According to evidence provided by Klein, by January of 2003 AT&T split all of their existing WorldNet circuits into the secret room. In February of 2003, they split their peering partners' circuits into the room. Those peering partners included ConXion, Verio, XO, Genuity, Qwest, PAIX, Allegiance, AboveNet, Global Crossing, C&W, UUNET, Level 3, Sprint, Telia, PSINet and MAE-West. Put simply, almost all American public internet traffic travels over one of those networks. Klein's documents also revealed that all new AT&T circuits were to be split through the surveillance room.
You'll notice a graphic representation of a peering point to the left. The four clouds represent four separate networks, and the circle in the middle (the peering point) represents where the networks physically meet and pass traffic to each other. Basically, what AT&T did was stick a Narus right in the middle of that little circle.
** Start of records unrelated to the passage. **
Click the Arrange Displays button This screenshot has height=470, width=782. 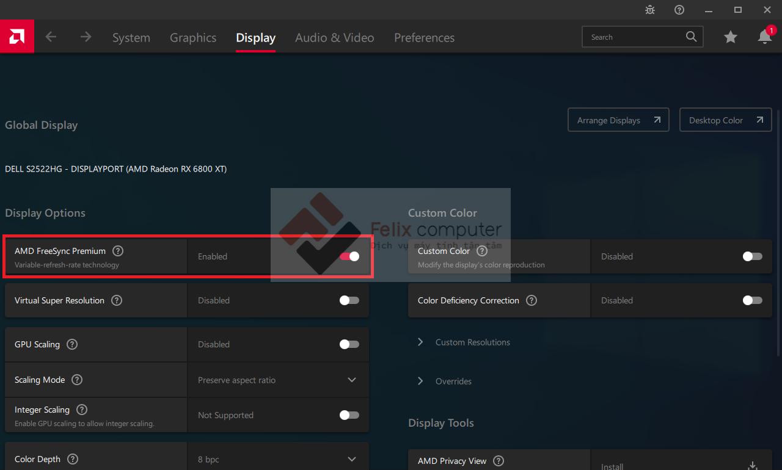pos(618,120)
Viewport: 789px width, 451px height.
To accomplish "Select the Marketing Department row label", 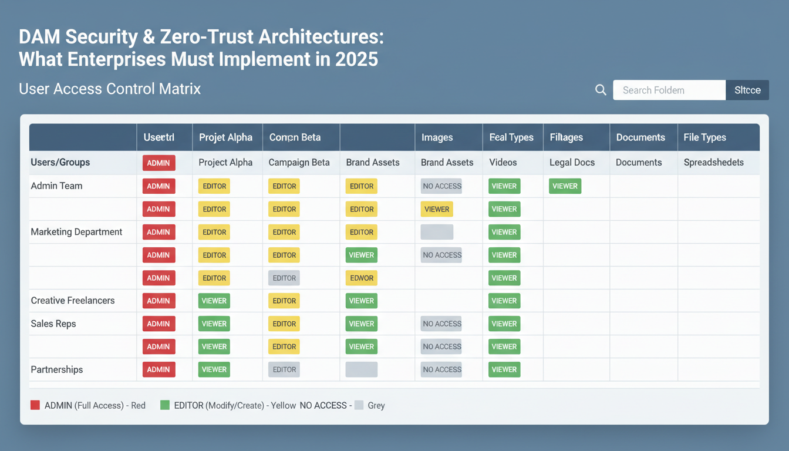I will click(76, 231).
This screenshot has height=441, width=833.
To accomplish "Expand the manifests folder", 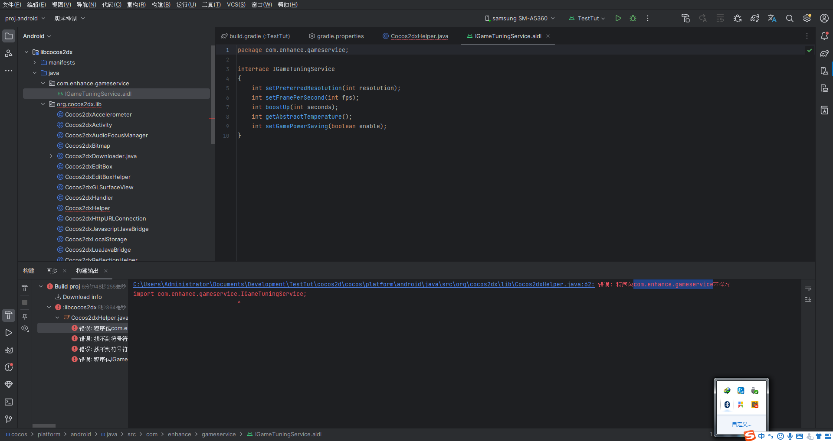I will click(x=35, y=62).
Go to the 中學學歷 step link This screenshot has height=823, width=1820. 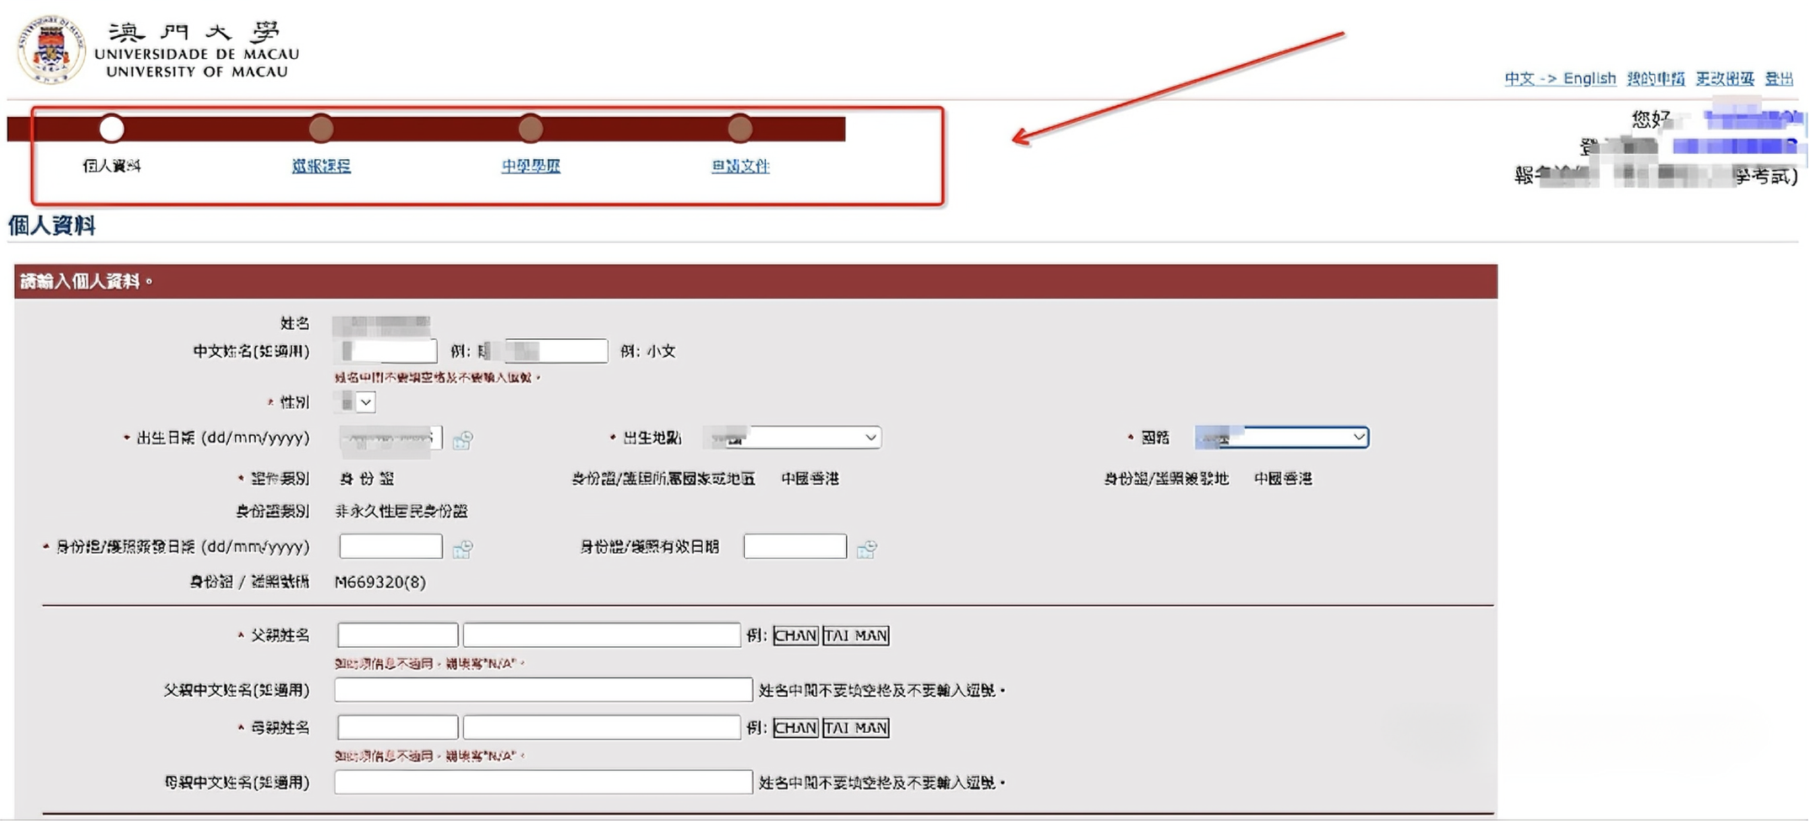point(530,166)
While the federal government claims that TIA never got off the ground, Congress did not cut off all funding. In fact, several components of TIA are still being funded, and many privacy advocates believe that these components are being used to install more surveillance rooms at internet backbone peering points across the nation. The AT&T documents provided by Klein allude to installations at other facilities.
It seems to me that the evidence provided by Klein indicates that the hardware for TIA did indeed get funded and deployed. And Ohm's statement in Stanford indicates that the federal government is sweeping up all sorts of communications, including email, voice traffic, voice over IP, ftp, and http (web browsing). This is exactly what the Narus device is intended to do: sweep everything up like a vacuum cleaner. And the idea of "sweep first, filter later" does not provide for the appropriate protections guaranteed by the 4th Amendment.
It will be interesting to see how our spy agencies and the federal government react to Ohm's statement over the next few days.
Let me be clear: data mining and surveillance are good things in some cases. But since we have the technology to zero in on suspected surveillance targets, I see no reason to capture and store the data on regular, everyday, non-suspect internet users. And seeing as this program is being controlled at the behest of the Bush Administration - who've already shown a great disregard for the US Constitution - I strongly suspect that the program is being abused. Unless Congress is willing to exercise some oversight in this case, we may have to wait for the next Mark Klein to step forward before we know the full extent of the damage.